Distribution System Operators Observatory

The electricity distribution is the electric value chain's segment where most of the digital-enabled, low-carbon energy innovation is expected to happen. Distribution System Operators (DSOs)'s role has evolved and diversified along with the transition towards a cleaner electricity system, making them a key instrument to reach the EU commitment to climate neutrality by 2050. Check out our 2022 update aiming to shed light on the features and challenges of the transitioning electricity distribution systems in Europe. 


Over the last years, we continued collecting, processing and analysing data on the changing European power sector. Up to 2016, little information was systemically available on the European Distribution System Operators (DSOs) and the networks they operate. This was also due to the vast number and heterogeneity of the distribution systems in Europe - in some Member States there is only one DSO, while in others tens or hundreds of them operate their networks on a regional or even municipal basis - and some constraints in sharing data on assets of commercial value. Focusing on the European Distribution System Operators (DSOs) and the networks they operate, we published in 2016, 2018 and 2020 the first three JRC reports on the state-of-the-art of DSOs in Europe. The situation varies radically from country to country, due to historical as well as geographical, legal, political and economic reasons. Differences concern also other aspects, e.g. the scope of the DSO activities, the level of unbundling, the operated voltage levels and other key technical information on the networks.
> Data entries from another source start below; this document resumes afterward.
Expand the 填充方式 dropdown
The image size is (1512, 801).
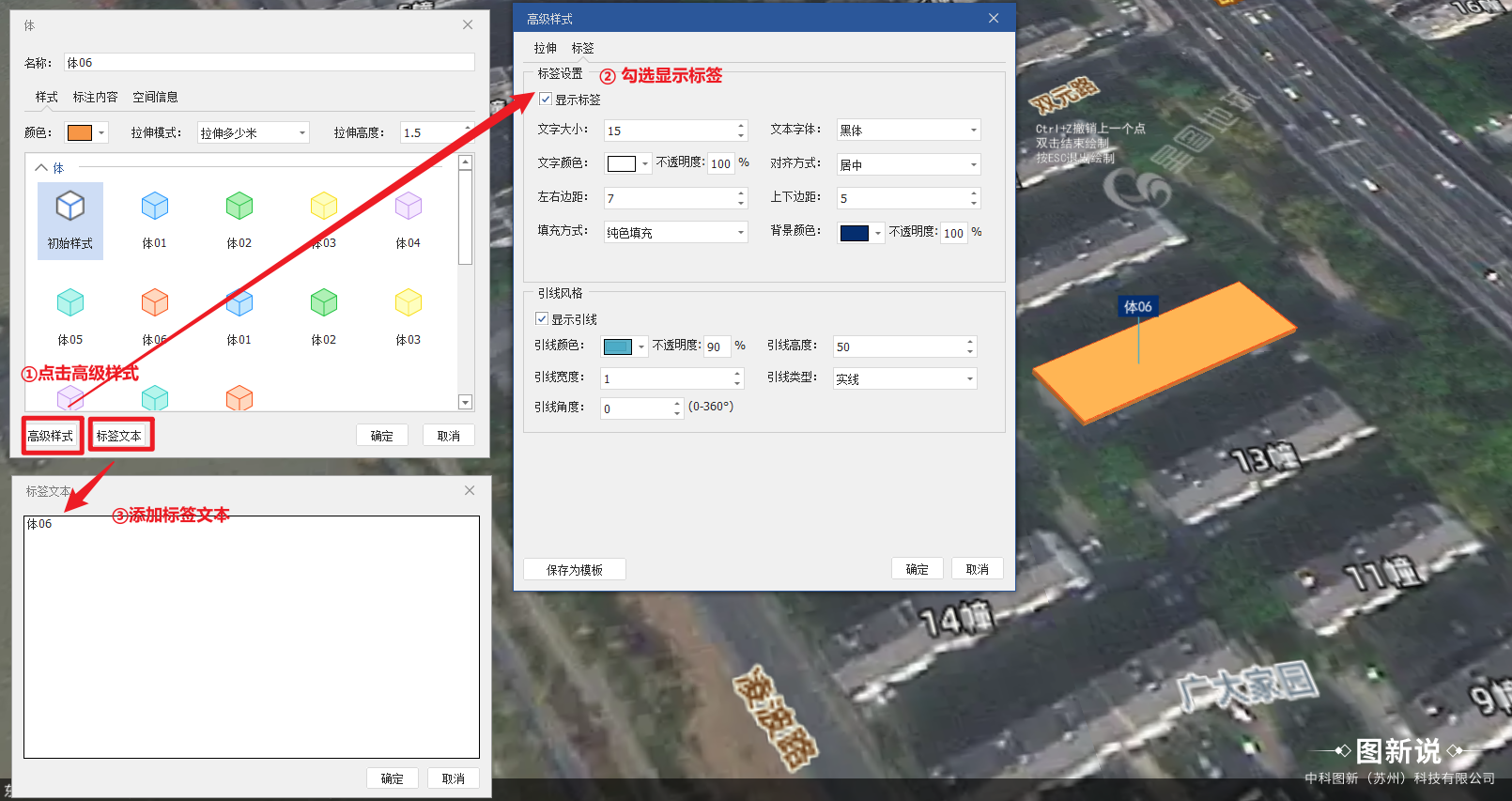pos(674,232)
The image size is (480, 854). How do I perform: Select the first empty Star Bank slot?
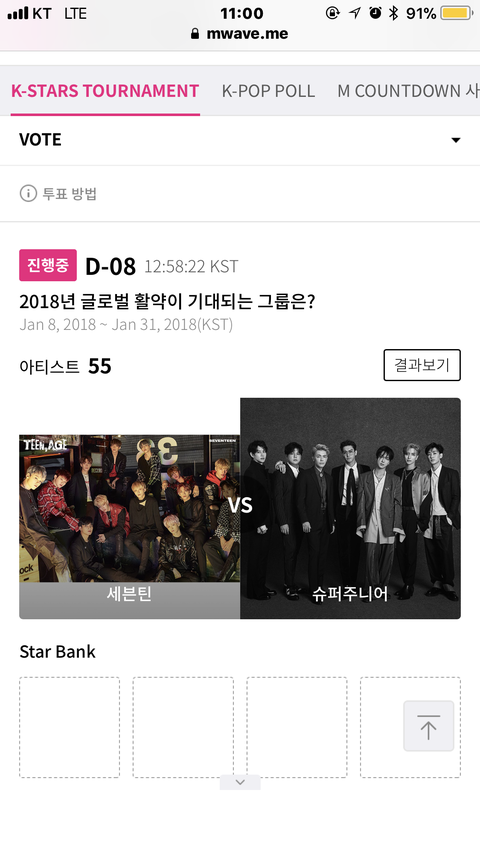click(69, 727)
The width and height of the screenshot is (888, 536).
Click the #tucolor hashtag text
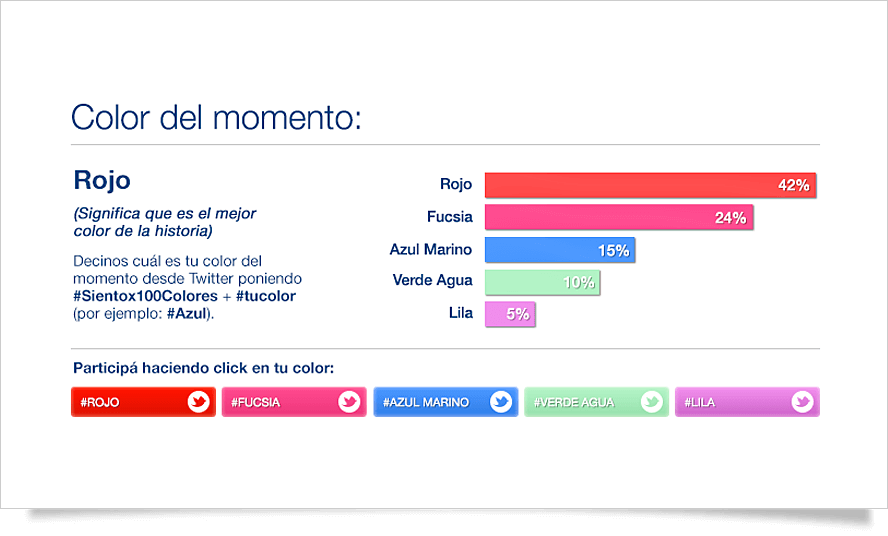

The study published in 2022 provides an updated assessement of the trends and issues affecting the electric power distribution sector in Europe. In 2021, the EU DSO Entity – the association representing the DSOs at European level – has started its operations, placing the sector at the heart of EU energy policy implementation, with new duties and responsibilities. The urgent request to deploy more and more renewable energy sources at an extraordinary pace to substitute imported hydrocarbons puts pressure on grid operations, while innovative business models and services, like citizen energy communities, and provision of flexibility, start to occupy DSOs’ investment plans for the future years.

Therefore, both innovation and provision of traditional services like grid connection are put under strain by a tense economic situation for DSO’s customers, European consumers and businesses alike. In such fast-evolving situations, regulation cannot focus solely on cost-efficient use of existing infrastructure and investment in grid replacement and reinforcement.

To this end, regulatory experimentation has emerged in several EU countries as a novel approach to enable innovation in the energy sector, while protecting consumers and ensuring a fair energy transition for all Europeans.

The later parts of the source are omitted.